The KimKlone: a radical 6502 redesign

Dr_Jefyll · on Oct 5, 2011

Thank you, 0x12 and all of you, for your interest in my quirky creation. Naturally I follow modern FPGA technology avidly, but I guess it's obvious that my project predates that sort of thing. 2901 style Bit-Slice components were the wonder of wonders not so long ago! But modern programmable logic brings us to another level altogether.

Another revolution of course is the community of the Internet. My KimKlone project was conceived and implemented as a one-man effort, and for years it remained a de facto secret since I had no way to publicize it and almost no-one to discuss it with. These are magical times we live in, and I'm grateful to share your ideas and comments.

-- Jeff

ChuckMcM · on Oct 4, 2011

This is nice stuff. I built a TV-Typewriter using Don Lancaster's cheap video cookbook. He pioneered this technique of 'co-processing' with the 6502. However, if you were going to do this today, you would be better off just building a 6502 into an FPGA [1] or buying an existing design [2] and modifying it. Jan Gray did a nice RISC cpu [3] that clearly got some inspiration from the the 6502 and it was very small in terms of gates (although that isn't such a big deal these days).

It is well worth your time to get an FPGA evaluation kit (my all time favorite is the Altera DE-2) and learn for yourself how straight forward it is to build your own CPU which is has instructions that do things you need vs what the manufacturer thought you might need.
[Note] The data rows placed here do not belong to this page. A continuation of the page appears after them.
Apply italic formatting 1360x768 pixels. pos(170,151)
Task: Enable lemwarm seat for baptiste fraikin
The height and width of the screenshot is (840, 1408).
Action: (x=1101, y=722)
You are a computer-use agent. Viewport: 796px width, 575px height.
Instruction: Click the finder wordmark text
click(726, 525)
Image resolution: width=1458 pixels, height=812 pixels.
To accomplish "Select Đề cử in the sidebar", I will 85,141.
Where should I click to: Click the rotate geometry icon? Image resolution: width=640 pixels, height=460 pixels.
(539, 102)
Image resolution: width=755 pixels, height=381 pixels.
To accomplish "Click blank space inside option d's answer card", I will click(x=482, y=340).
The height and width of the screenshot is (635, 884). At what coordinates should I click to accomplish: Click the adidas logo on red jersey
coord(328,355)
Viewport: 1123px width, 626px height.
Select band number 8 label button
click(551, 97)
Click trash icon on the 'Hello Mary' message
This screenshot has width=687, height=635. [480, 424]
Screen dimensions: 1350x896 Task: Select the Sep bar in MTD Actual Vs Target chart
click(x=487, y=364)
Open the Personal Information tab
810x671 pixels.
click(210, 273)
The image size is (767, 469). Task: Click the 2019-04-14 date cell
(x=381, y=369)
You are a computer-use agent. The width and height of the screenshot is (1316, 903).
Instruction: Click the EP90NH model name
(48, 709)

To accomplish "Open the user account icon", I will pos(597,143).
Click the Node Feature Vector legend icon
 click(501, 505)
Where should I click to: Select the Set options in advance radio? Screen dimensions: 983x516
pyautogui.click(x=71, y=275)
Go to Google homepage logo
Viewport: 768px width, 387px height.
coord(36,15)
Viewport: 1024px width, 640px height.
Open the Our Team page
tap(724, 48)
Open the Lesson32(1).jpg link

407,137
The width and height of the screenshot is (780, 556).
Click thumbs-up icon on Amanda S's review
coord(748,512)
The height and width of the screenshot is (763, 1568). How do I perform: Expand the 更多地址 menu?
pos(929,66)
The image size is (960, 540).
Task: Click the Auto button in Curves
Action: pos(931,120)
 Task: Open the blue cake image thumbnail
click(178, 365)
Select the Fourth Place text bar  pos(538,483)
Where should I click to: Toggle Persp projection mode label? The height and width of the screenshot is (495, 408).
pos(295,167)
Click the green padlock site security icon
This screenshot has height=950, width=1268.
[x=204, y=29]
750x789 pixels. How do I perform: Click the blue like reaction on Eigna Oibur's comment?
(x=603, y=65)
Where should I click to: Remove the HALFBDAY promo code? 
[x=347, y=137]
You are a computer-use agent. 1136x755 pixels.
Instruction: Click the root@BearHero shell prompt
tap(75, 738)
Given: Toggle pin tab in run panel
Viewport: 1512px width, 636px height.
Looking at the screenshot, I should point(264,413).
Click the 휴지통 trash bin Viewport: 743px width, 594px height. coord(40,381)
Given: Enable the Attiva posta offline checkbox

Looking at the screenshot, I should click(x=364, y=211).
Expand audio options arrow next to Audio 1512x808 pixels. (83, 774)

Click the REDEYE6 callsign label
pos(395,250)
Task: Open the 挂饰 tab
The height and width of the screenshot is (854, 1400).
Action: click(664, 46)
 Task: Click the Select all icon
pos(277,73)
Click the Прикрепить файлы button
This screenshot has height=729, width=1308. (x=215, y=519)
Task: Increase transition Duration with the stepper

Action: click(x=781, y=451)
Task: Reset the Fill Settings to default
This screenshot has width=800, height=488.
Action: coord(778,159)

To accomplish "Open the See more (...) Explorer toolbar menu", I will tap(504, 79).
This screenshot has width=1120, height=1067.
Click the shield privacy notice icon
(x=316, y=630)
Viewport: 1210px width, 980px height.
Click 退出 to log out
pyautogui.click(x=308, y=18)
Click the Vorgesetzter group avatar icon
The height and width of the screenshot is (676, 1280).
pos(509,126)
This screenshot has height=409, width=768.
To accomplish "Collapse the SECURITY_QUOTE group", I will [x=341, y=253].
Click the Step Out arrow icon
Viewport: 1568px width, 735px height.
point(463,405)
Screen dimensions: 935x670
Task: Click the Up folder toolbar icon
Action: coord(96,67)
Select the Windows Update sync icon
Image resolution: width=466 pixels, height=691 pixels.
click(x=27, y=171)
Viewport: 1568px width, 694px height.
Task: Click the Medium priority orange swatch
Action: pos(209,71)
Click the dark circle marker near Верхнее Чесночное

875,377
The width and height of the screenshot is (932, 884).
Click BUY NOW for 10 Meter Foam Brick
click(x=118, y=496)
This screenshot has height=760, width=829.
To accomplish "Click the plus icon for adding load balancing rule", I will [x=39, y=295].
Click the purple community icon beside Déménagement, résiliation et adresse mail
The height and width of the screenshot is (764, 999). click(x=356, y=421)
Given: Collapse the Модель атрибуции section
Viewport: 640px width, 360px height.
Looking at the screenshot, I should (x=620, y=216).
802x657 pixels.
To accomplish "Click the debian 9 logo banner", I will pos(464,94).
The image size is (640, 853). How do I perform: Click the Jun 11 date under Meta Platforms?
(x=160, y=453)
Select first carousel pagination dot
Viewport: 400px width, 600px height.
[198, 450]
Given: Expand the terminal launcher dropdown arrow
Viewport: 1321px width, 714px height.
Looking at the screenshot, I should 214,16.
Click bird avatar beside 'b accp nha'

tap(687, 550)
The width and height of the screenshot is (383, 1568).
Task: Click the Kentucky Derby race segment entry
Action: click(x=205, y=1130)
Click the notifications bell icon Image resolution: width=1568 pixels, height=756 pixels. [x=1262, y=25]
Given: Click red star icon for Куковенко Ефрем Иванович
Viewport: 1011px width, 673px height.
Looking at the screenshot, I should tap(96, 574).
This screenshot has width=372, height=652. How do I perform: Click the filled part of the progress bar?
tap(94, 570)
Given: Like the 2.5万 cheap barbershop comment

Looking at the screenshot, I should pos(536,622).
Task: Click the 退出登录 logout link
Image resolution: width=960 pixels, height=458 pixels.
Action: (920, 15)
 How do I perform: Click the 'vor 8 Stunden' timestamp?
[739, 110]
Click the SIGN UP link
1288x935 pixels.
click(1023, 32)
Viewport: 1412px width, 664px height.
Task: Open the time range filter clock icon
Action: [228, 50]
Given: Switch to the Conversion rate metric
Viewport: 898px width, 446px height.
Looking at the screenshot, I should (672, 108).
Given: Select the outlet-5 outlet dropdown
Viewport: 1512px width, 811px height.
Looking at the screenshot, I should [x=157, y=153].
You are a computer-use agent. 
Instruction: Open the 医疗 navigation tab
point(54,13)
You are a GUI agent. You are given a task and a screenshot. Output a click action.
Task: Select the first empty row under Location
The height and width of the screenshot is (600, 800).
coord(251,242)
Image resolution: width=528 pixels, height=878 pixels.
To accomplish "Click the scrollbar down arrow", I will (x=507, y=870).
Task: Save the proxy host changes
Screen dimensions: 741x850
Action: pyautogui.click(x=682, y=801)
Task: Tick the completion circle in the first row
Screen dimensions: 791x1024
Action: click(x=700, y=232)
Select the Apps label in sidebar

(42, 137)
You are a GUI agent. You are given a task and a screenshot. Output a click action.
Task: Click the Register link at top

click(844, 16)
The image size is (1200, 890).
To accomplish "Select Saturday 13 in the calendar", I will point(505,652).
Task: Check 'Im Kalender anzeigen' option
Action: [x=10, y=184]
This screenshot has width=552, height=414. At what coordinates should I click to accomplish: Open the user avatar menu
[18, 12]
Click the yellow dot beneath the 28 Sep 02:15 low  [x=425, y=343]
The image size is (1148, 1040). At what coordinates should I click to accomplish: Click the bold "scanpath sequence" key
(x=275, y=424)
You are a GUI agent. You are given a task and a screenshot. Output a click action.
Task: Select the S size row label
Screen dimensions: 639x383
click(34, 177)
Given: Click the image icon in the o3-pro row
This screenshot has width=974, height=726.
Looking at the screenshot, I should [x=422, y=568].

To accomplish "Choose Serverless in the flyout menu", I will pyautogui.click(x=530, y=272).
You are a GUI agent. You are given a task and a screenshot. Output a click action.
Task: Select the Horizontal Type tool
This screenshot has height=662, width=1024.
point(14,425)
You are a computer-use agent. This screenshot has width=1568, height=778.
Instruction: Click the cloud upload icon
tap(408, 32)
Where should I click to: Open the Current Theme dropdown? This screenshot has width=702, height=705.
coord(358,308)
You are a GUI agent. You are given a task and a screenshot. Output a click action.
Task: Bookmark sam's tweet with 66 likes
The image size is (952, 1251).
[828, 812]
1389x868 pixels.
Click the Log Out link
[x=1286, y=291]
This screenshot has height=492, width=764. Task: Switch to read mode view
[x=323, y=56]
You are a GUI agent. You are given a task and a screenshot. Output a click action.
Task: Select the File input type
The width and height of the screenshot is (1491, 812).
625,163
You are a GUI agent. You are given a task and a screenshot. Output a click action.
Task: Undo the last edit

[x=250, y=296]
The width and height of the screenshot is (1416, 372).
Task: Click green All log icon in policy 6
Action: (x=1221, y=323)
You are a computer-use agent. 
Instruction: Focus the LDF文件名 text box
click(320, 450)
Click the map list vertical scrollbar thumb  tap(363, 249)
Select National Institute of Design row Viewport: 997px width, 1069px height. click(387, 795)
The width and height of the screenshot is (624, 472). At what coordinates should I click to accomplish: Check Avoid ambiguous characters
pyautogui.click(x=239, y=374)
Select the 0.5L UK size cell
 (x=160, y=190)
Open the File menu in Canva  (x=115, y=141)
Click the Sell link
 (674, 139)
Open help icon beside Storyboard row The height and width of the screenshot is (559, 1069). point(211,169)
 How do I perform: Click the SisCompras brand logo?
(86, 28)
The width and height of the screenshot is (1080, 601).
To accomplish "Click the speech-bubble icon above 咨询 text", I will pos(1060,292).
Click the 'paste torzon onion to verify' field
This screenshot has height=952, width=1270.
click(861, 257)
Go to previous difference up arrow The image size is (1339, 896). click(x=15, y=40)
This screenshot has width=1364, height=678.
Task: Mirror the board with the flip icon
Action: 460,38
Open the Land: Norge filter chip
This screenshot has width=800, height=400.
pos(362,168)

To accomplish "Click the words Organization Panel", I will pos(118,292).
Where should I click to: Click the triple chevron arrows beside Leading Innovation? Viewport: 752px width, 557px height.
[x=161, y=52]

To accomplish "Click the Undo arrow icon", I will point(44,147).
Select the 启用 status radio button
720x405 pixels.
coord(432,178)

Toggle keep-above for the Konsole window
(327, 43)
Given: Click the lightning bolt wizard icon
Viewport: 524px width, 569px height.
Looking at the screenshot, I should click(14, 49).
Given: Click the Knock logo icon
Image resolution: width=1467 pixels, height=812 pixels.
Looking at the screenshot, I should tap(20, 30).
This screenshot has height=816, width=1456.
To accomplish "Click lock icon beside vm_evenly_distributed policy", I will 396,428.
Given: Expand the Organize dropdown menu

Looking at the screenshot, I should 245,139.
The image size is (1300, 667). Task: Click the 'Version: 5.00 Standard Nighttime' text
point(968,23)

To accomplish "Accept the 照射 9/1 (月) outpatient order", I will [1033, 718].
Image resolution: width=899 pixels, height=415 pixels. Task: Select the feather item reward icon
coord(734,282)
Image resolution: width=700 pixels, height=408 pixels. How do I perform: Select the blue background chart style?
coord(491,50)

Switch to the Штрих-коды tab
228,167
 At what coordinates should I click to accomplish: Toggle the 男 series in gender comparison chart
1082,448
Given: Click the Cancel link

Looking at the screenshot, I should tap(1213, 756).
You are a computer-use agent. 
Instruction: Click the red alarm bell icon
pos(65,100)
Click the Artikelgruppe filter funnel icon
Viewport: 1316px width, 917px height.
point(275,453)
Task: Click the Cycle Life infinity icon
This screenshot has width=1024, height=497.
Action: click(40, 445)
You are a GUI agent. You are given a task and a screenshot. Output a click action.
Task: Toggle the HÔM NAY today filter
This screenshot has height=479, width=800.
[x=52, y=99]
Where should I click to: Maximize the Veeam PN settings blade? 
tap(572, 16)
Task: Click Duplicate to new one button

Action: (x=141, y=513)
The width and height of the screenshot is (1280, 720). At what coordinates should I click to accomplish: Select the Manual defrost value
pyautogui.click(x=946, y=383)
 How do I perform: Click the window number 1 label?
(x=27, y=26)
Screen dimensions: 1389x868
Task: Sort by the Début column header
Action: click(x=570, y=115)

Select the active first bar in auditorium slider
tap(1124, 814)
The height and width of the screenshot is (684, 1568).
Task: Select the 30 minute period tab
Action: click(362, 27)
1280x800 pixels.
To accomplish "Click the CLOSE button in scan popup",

[1] http://opencores.com/project,lattice6502

[2] http://edablog.com/2010/05/06/mos-6502-cpu/

[3] http://fpgacpu.org/xsoc/cc.html

Don's book: http://www.abebooks.com/9780672215247/Cheap-Video-Cookbook-L...

kabdib · on Oct 4, 2011

World record for a stock 6502 without cooling is ~ 25Mhz, done one semi-drunk Friday evening in a lab at Commodore by Leonard Tramiel and associates.

"Let's see how fast this thing can go before the smoke gets out."

[Told to me by Leonard. I miss Friday beer-bashes surrounded by lab equipment, all kinds of stuff can happen. Richard Frick has the Atari distance record for a reverse-biased 555 timer; it blew its top about 15 feet.]

0x12 · on Oct 4, 2011

> Richard Frick has the Atari distance record for a reverse-biased 555 timer; it blew its top about 15 feet.

Haha! That's really funny, spectator sports for nerds :)

25Mhz is not too shabby, how did the ram hold up at those speeds?

0x12 · on Oct 4, 2011

Extremely clever use of the illegal opcodes in the original 6502, check out the way he fakes the output of the databus to the processor by pretending a different opcode was read than the one that was actually read.

Hacking at its finest.

yanowitz · on Oct 4, 2011

If you haven't watched this video about reverse engineering the 6502 (and how the decoder works, etc.), find the time. It's well worth the ~50 minutes. Mind blowing stuff: http://www.youtube.com/watch?v=reIYvmuWHhk&sns=tw

zokier · on Oct 4, 2011

I wonder how old this is. Sounds like something from mid '90s maybe?

zokier · on Oct 4, 2011

Downvotes?

minikomi · on Oct 4, 2011

Wow... Looking over some of the machines that guy had to work on is really great.. And a testiment to how far the printing / copying field has come!

soapdog · on Oct 4, 2011

is it down?

0x12 · on Oct 4, 2011

not for me.

hackermom · on Oct 4, 2011

Interesting work, but I couldn't help to notice one part: "The KimKlone represents an architectural extension of the 65C02. The most striking improvement is efficient linear access to a 16 Mbyte Address Space."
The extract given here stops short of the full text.